— Work instructions —
In the entries below, find the line with "The image size is (920, 588)." and the line with "Task: Click the middle crying face emoji". Reproduce those two lines and every line between them exactly, and nothing more.

— Stored items —
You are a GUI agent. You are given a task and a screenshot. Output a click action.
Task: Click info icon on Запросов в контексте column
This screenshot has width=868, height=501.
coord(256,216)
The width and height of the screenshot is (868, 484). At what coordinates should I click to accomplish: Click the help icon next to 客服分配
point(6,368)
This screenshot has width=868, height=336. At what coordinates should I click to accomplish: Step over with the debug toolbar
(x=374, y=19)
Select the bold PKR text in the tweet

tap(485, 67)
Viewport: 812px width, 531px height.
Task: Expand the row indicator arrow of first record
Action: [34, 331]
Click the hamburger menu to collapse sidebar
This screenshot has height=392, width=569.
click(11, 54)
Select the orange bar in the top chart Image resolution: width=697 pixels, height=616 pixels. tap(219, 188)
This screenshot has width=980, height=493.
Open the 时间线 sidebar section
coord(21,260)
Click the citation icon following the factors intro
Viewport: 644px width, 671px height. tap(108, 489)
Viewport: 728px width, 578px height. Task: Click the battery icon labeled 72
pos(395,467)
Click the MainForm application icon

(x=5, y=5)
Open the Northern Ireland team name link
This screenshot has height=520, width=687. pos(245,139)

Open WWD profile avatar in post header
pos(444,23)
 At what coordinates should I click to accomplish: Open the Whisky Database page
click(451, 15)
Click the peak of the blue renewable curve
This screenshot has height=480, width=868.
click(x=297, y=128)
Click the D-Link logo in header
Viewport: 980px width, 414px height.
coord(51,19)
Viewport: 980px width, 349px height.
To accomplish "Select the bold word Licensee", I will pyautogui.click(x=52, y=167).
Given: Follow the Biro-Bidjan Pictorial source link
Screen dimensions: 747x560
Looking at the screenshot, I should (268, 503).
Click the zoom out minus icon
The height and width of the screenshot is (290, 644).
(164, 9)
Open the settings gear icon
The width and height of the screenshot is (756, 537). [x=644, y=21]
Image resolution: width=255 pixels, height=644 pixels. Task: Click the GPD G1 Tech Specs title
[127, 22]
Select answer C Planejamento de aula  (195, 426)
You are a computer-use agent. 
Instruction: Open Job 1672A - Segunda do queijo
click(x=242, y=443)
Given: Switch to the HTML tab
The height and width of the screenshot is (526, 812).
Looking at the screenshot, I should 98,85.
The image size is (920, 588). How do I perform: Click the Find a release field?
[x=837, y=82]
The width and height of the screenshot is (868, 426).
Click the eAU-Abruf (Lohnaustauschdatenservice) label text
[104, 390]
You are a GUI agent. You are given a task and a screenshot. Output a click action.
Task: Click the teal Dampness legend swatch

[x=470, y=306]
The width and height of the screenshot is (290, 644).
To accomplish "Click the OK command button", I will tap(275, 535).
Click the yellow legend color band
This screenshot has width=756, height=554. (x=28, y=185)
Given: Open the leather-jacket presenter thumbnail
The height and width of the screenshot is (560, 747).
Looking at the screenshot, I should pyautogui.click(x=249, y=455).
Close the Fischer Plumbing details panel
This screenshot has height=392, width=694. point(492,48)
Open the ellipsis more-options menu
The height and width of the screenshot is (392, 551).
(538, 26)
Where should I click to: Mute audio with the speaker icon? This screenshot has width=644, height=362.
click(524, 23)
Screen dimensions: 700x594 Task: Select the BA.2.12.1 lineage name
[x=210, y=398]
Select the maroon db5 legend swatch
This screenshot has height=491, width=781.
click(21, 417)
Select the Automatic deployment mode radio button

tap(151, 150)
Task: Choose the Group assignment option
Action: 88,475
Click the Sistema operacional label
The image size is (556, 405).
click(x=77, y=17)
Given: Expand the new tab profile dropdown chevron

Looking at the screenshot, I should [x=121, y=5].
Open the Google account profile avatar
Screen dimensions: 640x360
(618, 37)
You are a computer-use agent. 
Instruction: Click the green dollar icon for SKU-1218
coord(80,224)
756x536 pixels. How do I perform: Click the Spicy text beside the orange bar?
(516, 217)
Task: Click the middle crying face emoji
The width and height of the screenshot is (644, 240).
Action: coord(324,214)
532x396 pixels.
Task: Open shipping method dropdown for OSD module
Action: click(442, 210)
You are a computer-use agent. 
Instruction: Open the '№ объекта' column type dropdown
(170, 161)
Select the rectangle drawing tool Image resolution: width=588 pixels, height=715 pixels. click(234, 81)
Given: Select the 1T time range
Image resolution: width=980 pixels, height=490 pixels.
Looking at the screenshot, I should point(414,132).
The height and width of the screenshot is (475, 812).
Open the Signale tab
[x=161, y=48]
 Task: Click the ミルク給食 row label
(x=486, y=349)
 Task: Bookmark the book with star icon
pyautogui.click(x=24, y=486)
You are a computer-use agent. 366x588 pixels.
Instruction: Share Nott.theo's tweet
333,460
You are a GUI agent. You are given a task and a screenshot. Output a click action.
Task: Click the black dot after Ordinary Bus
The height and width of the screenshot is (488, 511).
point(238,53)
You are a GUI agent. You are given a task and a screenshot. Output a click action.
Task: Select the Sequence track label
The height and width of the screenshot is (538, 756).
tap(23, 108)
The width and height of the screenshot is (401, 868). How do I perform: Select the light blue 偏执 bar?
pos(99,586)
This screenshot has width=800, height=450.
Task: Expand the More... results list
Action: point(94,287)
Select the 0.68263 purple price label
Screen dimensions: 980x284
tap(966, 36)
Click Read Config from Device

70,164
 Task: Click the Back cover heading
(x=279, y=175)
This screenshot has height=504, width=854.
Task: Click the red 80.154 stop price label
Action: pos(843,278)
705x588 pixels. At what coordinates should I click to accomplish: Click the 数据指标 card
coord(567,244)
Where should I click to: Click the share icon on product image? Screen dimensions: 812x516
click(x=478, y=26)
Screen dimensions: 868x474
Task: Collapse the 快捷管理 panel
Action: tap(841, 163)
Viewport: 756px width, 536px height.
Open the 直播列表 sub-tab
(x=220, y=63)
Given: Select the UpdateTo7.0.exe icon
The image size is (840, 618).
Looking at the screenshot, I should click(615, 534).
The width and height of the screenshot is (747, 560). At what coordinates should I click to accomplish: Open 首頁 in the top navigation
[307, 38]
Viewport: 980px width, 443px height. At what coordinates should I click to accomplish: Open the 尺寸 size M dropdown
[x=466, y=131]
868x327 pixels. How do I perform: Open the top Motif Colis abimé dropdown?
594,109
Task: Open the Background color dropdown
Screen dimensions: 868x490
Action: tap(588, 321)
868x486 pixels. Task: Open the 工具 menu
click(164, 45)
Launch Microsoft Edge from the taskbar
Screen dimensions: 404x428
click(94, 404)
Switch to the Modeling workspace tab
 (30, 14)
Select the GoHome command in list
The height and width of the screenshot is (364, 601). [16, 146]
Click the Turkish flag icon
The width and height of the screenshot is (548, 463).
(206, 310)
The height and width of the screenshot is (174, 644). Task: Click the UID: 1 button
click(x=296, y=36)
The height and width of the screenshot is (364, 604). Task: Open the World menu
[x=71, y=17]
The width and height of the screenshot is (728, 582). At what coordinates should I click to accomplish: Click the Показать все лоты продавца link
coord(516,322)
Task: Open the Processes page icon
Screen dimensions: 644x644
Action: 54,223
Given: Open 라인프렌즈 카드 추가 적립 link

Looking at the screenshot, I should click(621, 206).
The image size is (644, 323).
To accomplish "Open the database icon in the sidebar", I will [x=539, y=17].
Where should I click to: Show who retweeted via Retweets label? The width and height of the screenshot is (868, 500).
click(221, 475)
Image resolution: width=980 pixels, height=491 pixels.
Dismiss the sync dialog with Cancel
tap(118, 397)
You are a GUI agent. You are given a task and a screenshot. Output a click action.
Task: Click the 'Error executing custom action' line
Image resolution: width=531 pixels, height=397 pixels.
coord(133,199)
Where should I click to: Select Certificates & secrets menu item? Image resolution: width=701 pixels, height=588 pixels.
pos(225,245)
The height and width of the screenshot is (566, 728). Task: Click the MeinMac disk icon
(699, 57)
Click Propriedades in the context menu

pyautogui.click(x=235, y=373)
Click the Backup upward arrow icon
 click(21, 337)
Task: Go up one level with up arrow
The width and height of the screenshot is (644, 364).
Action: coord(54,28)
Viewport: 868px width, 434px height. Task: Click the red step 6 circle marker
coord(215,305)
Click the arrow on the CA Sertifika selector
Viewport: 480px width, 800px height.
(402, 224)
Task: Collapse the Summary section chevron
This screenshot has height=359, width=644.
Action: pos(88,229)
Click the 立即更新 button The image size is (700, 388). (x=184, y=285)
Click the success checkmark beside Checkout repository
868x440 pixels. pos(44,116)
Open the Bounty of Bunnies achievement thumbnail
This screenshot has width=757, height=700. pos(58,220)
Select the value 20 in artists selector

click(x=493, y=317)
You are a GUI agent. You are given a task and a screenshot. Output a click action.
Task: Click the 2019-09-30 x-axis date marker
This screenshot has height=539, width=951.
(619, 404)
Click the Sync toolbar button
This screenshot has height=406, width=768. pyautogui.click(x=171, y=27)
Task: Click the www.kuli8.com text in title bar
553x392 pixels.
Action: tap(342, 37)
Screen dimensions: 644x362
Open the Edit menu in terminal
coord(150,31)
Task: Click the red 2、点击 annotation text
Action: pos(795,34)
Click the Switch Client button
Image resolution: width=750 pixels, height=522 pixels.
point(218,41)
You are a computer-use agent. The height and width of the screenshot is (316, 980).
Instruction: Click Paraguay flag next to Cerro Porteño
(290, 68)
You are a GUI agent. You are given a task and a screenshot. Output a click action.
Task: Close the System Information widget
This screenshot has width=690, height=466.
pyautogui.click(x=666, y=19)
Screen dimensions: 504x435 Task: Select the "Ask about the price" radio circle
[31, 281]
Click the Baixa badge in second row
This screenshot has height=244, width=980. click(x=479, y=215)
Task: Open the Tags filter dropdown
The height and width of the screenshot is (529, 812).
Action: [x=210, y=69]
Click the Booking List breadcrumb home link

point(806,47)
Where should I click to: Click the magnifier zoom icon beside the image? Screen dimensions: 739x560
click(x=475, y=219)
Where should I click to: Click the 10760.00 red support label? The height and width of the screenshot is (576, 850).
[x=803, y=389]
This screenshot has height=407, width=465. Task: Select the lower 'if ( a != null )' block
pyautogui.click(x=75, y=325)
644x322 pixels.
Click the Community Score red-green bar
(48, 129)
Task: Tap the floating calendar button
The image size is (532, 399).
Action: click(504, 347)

— Your response —
The image size is (920, 588). How do I perform: Click the Find a release field?
[x=837, y=82]
The width and height of the screenshot is (868, 426).
Click the eAU-Abruf (Lohnaustauschdatenservice) label text
[104, 390]
You are a GUI agent. You are given a task and a screenshot. Output a click action.
Task: Click the teal Dampness legend swatch

[x=470, y=306]
The width and height of the screenshot is (290, 644).
To accomplish "Click the OK command button", I will tap(275, 535).
Click the yellow legend color band
This screenshot has width=756, height=554. (x=28, y=185)
Given: Open the leather-jacket presenter thumbnail
The height and width of the screenshot is (560, 747).
Looking at the screenshot, I should pyautogui.click(x=249, y=455).
Close the Fischer Plumbing details panel
This screenshot has height=392, width=694. point(492,48)
Open the ellipsis more-options menu
The height and width of the screenshot is (392, 551).
(538, 26)
Where should I click to: Mute audio with the speaker icon? This screenshot has width=644, height=362.
click(524, 23)
Screen dimensions: 700x594 Task: Select the BA.2.12.1 lineage name
[x=210, y=398]
Select the maroon db5 legend swatch
This screenshot has height=491, width=781.
click(21, 417)
Select the Automatic deployment mode radio button

tap(151, 150)
Task: Choose the Group assignment option
Action: 88,475
Click the Sistema operacional label
The image size is (556, 405).
click(x=77, y=17)
Given: Expand the new tab profile dropdown chevron

Looking at the screenshot, I should [x=121, y=5].
Open the Google account profile avatar
Screen dimensions: 640x360
(618, 37)
You are a computer-use agent. 
Instruction: Click the green dollar icon for SKU-1218
coord(80,224)
756x536 pixels. How do I perform: Click the Spicy text beside the orange bar?
(516, 217)
Task: Click the middle crying face emoji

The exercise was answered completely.